Bayesian Linear Regression

9.2. Bayesian Linear Regression#

Let \(x\in\mathbb{R}^N\) and \(y\in\mathbb{R}\). The linear regression model assumes as architecture the parametric function \(f_w(x)=w^T x\), with \(w\in\mathbb{R}^N\).

The statistical model has then likelihood

\[ p(Y \mid w, X ) \propto \exp{\left\{ -\frac{\beta}{2} ||Y-X^Tw||^2 \right\}}=e^{-\beta \mathcal{L}_{MSE}(\mathcal{D}, w)}, \]

where \(\mathcal{L}_{MSE}\) is the mean squared error loss function. We choose gaussian prior [1]

\[ w \sim \mathcal{N}_N(0, \Lambda^{-1}), \]

and the posterior is then given by Bayes’ theorem:

\[ p(w \mid \mathcal{D}) = \frac{p(Y \mid w, X) p(w)}{p(Y \mid X)} := \frac{1}{\mathcal{Z}} \exp{\left\{ -\frac{\beta}{2} (Y-X^Tw)^T(Y-X^Tw) -\frac{1}{2}w^T\Lambda w \right\}}. \]

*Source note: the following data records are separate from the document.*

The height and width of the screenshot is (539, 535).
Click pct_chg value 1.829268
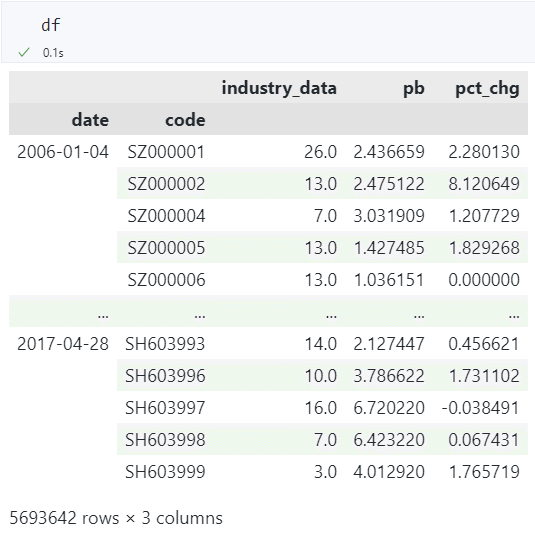(x=484, y=248)
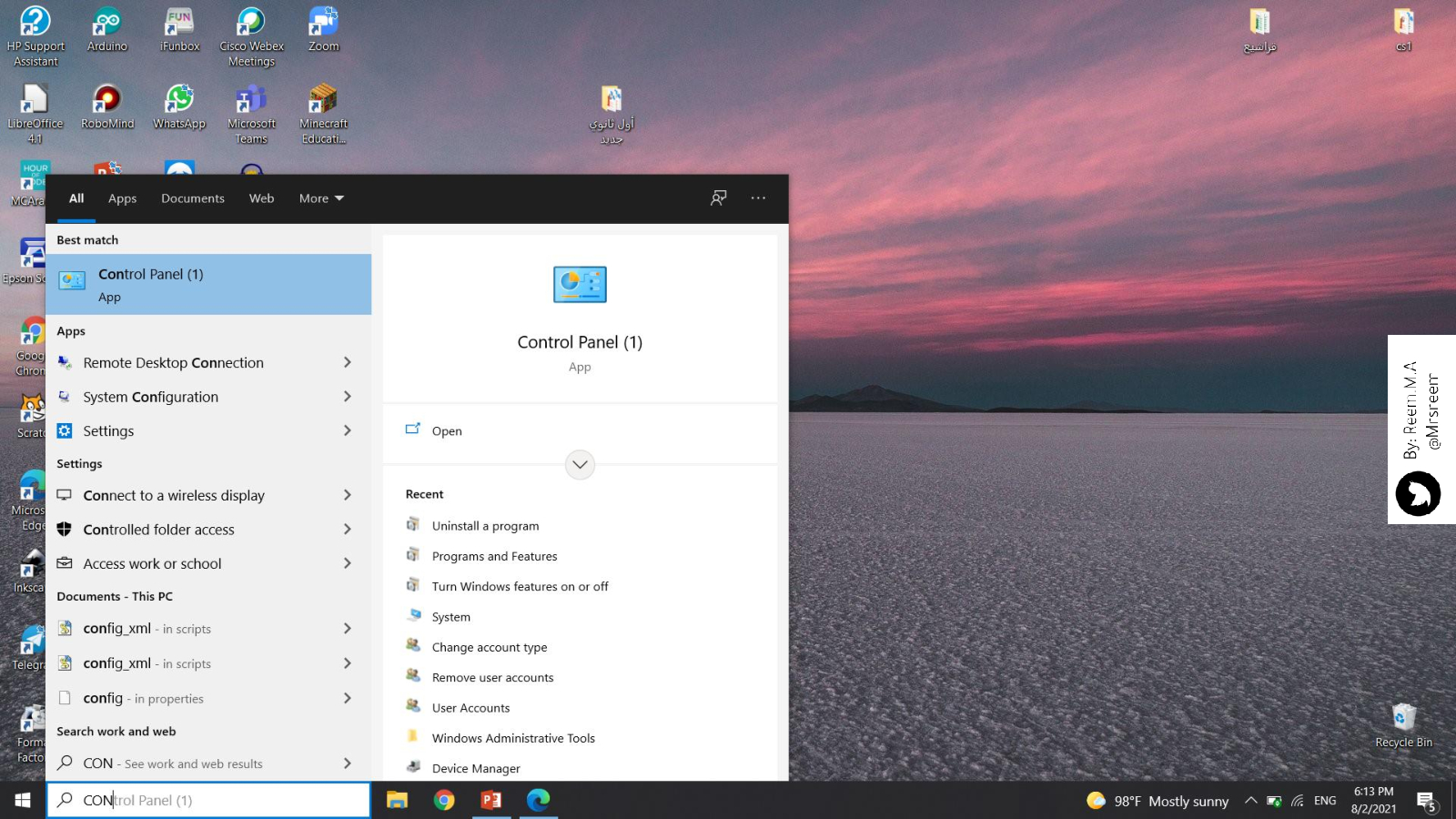Switch to the Documents search tab
Viewport: 1456px width, 819px height.
pos(192,198)
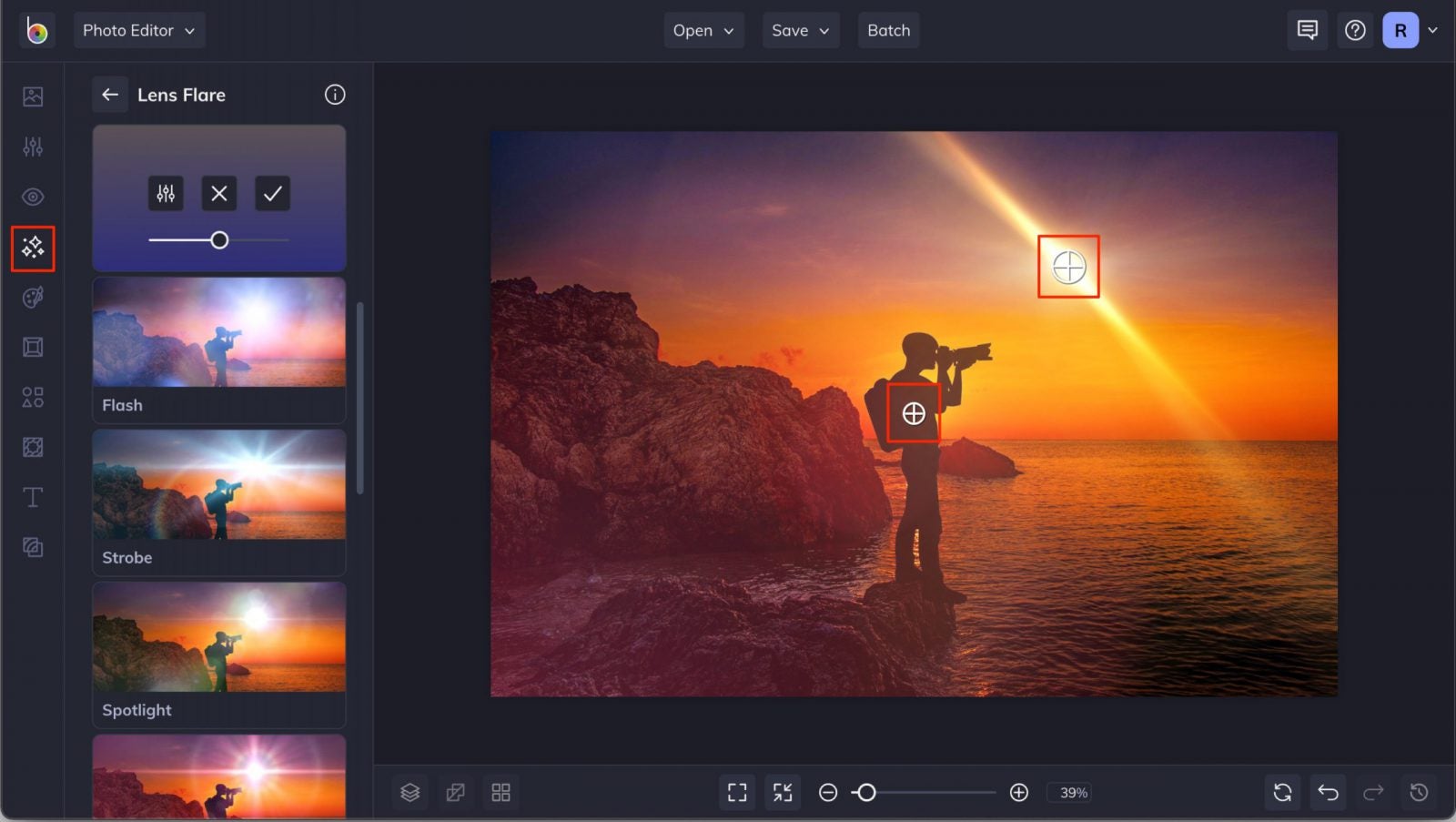The width and height of the screenshot is (1456, 822).
Task: Open the Effects sparkle tool in sidebar
Action: pyautogui.click(x=33, y=248)
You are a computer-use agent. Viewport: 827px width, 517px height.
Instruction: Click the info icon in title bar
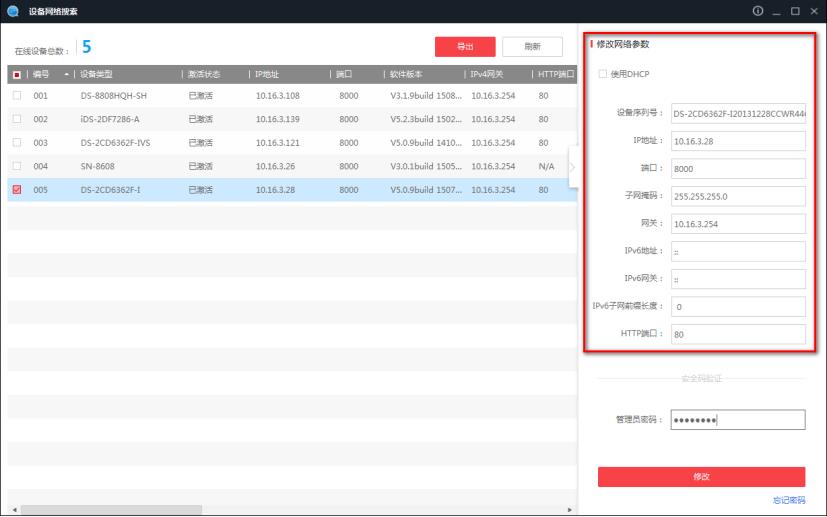click(x=759, y=11)
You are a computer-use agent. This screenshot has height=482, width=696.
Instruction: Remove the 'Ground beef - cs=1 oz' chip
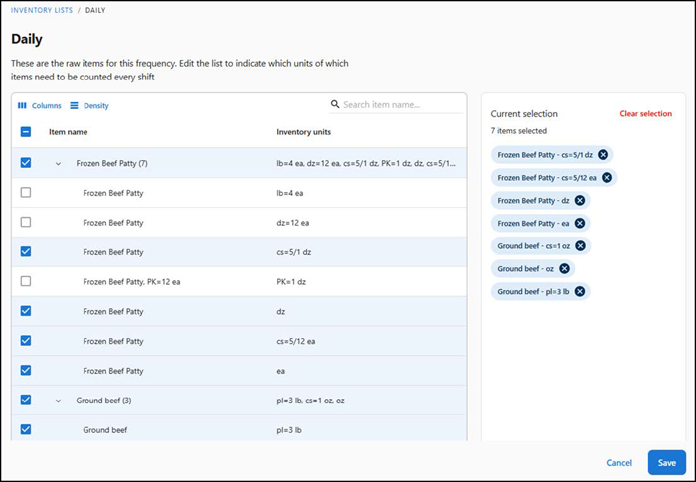[581, 246]
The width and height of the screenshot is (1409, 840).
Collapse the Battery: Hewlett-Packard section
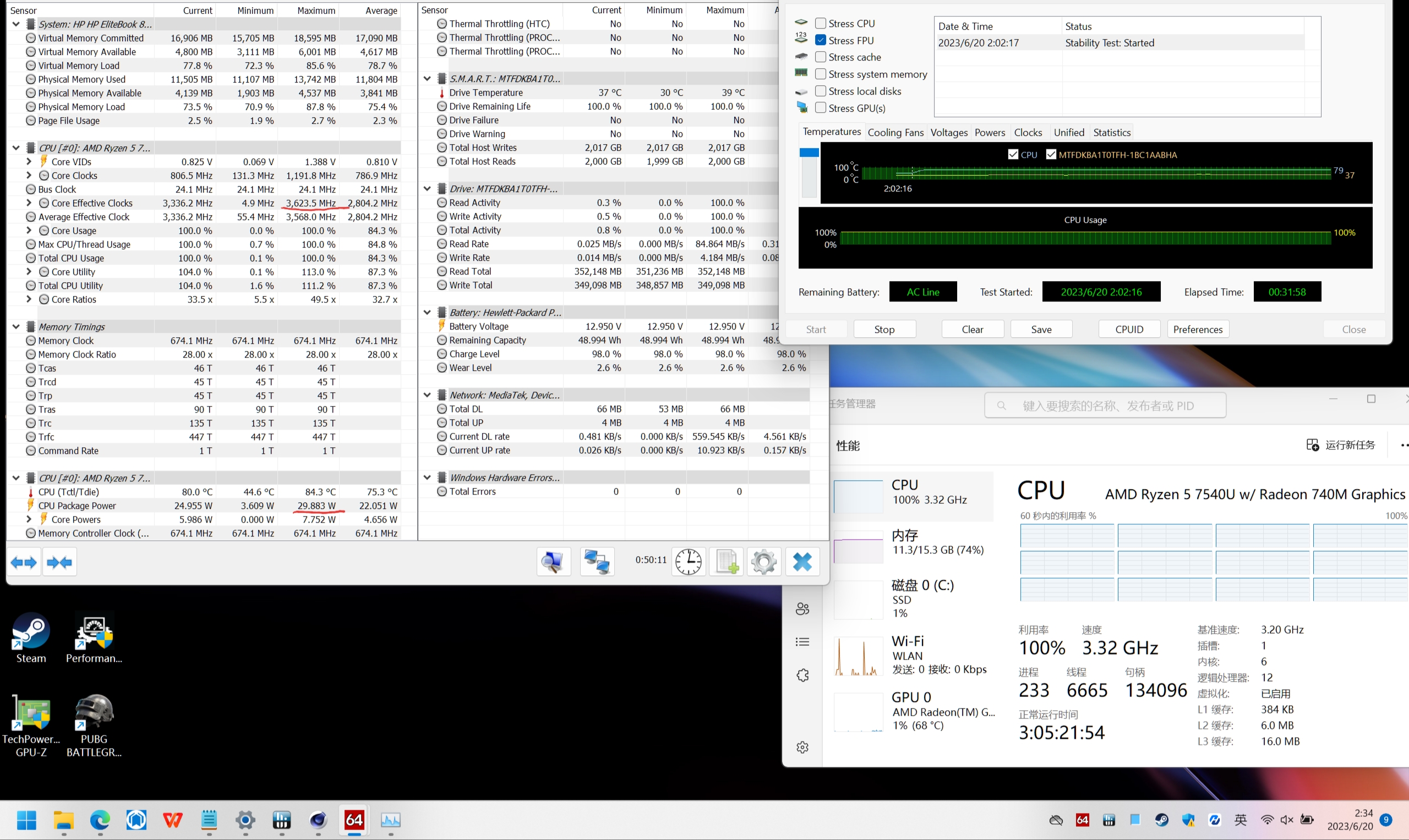(x=427, y=312)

As \(w^TXY=Y^TX^Tw\) (it’s a scalar quantity), we can write:

\[ p(w \mid \mathcal{D}) \propto \exp \left\{ -\frac{1}{2}w^T (\Lambda + \beta XX^T) w + \beta Y^TX^Tw. \right\} \]

Completing the square we get the posterior distribution:

\[\begin{align*} w \mid \mathcal{D} &\sim \mathcal{N}_N(\mu, M^{-1}), & \begin{cases} M = \Lambda + \beta XX^T \\ \mu = \beta M^{-1}XY \end{cases} . \end{align*}\]

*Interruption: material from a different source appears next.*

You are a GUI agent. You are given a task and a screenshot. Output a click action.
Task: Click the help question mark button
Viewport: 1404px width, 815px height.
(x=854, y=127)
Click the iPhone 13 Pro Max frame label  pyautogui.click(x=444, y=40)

The posterior predictive is the distribution of a new (i.e. unseen) test example \(\hat{y}\) given the dataset. Starting from:

\[ w \mid \mathcal{D} \sim \mathcal{N}_N(\mu, M^{-1}) \quad \Longrightarrow \quad \hat{x}^Tw \mid \hat{x}, \mathcal{D} \sim \mathcal{N}(\hat{x}^T\mu, \hat{x}^T M^{-1} \hat{x}), \]

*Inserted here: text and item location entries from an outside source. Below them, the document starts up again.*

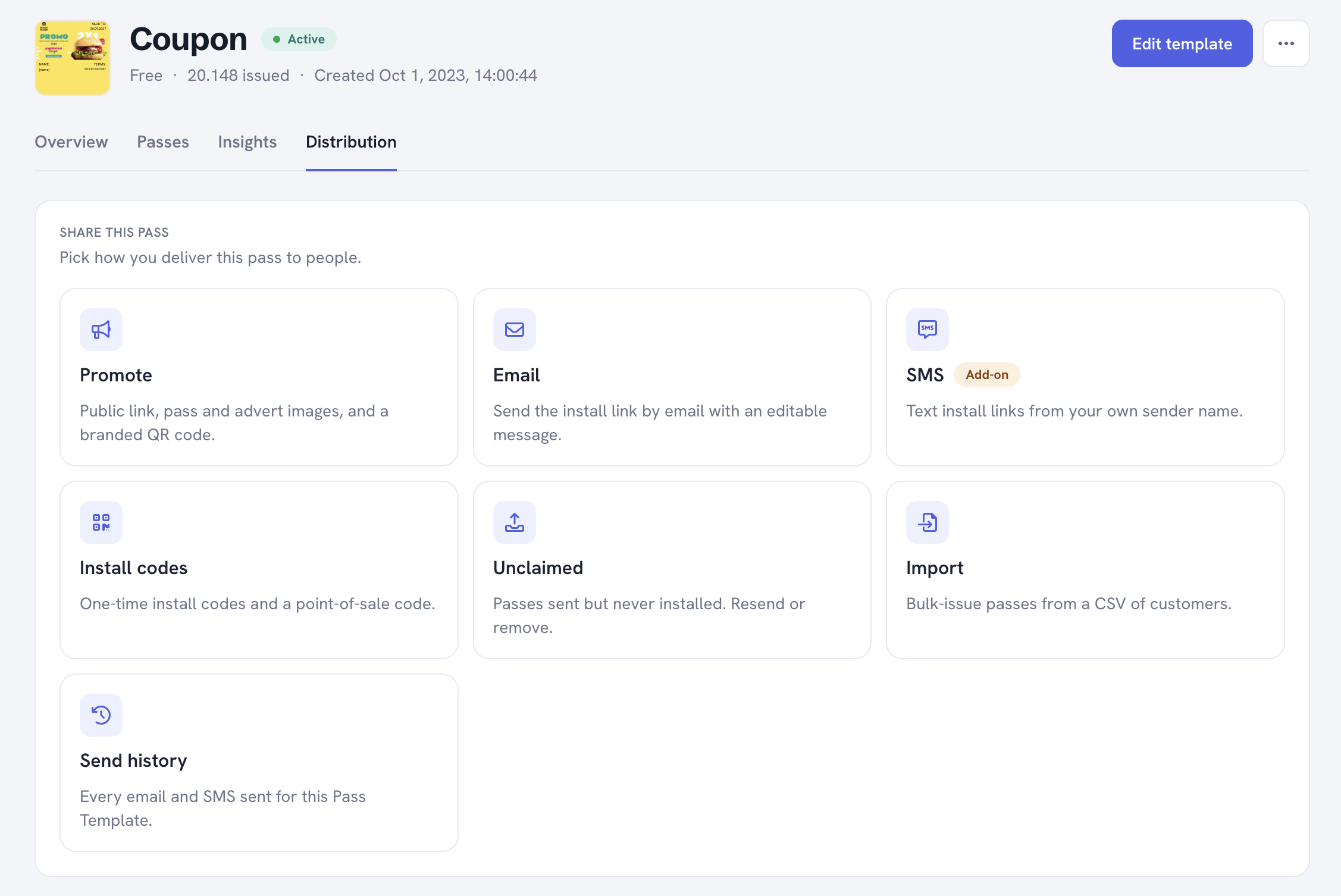The image size is (1341, 896).
Task: Open the Send history card title
Action: pyautogui.click(x=134, y=760)
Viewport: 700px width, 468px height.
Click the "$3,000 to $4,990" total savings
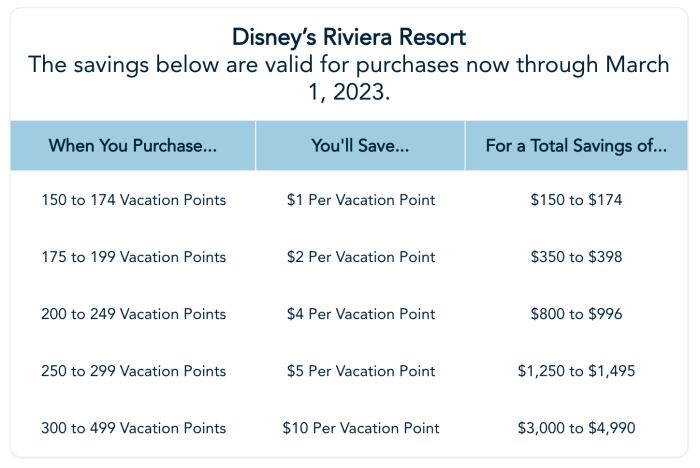[576, 428]
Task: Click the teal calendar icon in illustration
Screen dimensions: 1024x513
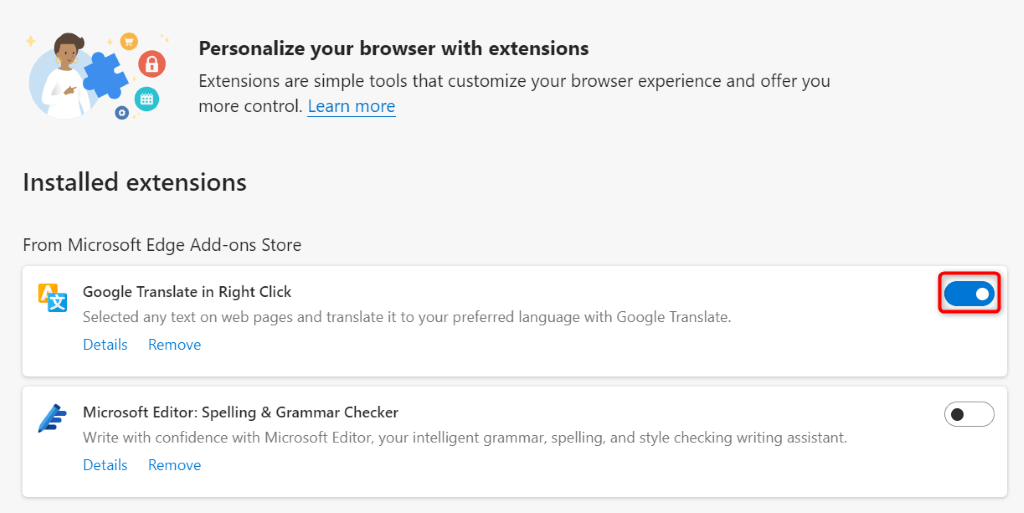Action: (x=146, y=98)
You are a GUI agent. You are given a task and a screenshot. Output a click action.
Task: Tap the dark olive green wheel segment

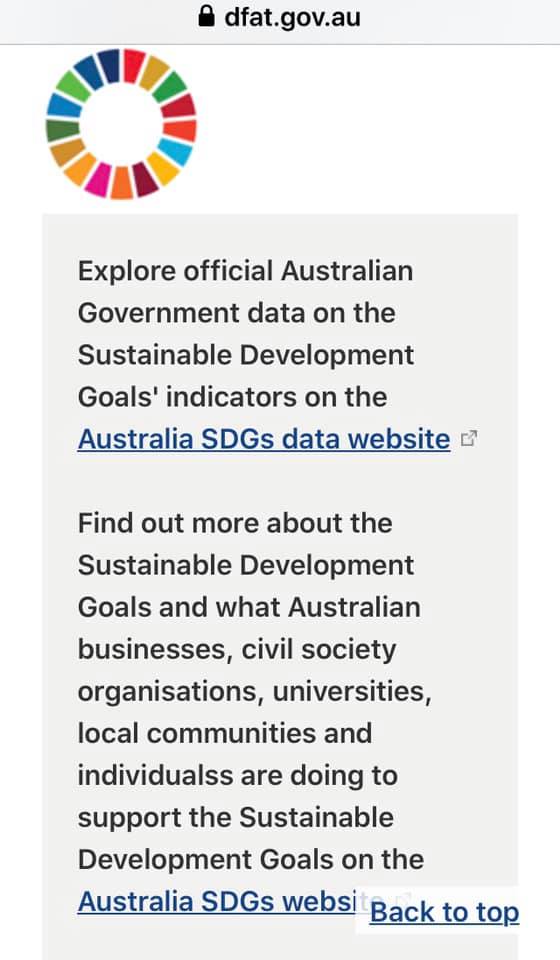tap(62, 130)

and using \(\hat{y}=\hat{x}^Tw+\varepsilon\), where both terms are Gaussian, it follows that:

\[ \hat{y} \mid \hat{x}, \mathcal{D} \sim \mathcal{N}(\hat{x}^T\mu, \beta^{-1} + \hat{x}^T M^{-1} \hat{x}) \]

The only missing quantity is the marginal likelihood (or bayesian evidence) \(p(Y \mid X)\), closely related to the partition function of the model.

From its definition:

\[ p(Y \mid X) = \int d^N w \, p(Y \mid w, X) p(w) = \int d^N w \, p(Y, w \mid X) \]

it follows that we can calculate it as the marginal of the joint distribution \(p(Y, w \mid X)\). This is a useful fact for this model, as we have normal distributions which are analytically tractable [2]. In particular, both \(p(Y \mid w, X)\) and \(p(w)\) are Gaussians, and \(y\) is an affine function of \(w\), and this implies that also the joint distribution is gaussian, with covariance:

\[\begin{equation*} \begin{aligned} \mathbb{C}ov(y^\mu, w_i) &= \mathbb{C}ov(w_jx_j^\mu + \varepsilon^\mu, w_i) = x_j^\mu (\Lambda^{-1})_{ji} \\ \mathbb{C}ov(y^\mu, y^\nu) &= \mathbb{C}ov(w_ix_i^\mu + \varepsilon^\mu, w_jx_j^\nu + \varepsilon^\nu) = x_i^\mu x_j^\nu (\Lambda^{-1})_{ij} + \beta^{-1} \delta^{\mu\nu} \end{aligned} \end{equation*}\]

So that:

\[\begin{equation*} w, Y \mid X \sim \mathcal{N}_{N+P}\left(0, \begin{pmatrix} \Lambda^{-1} & \Lambda^{-1T}X \\ X^T\Lambda^{-1} & X^T\Lambda^{-1}X + \beta^{-1}\mathbb{I}_P \end{pmatrix} \right). \end{equation*}\]

Therefore, the marginal is simply:

(9.1)#\[ Y \mid X \sim \mathcal{N}_P(0, X^T\Lambda^{-1}X + \beta^{-1}\mathbb{I}_P) \]

and the log-partition function is (up to an additive constant)

\[ \ln \mathcal{Z} = -\frac{1}{2} \ln \det (X^T\Lambda^{-1}X + \beta^{-1}\mathbb{I}_P) -\frac{1}{2} Y^T (X^T\Lambda^{-1}X + \beta^{-1}\mathbb{I}_P)^{-1} Y. \]

Another way to derive this result is to use \(Y=X^Tw + \varepsilon\mathbb{I}_P\) and the fact that both terms are normal distributed to directly obtain (9.1).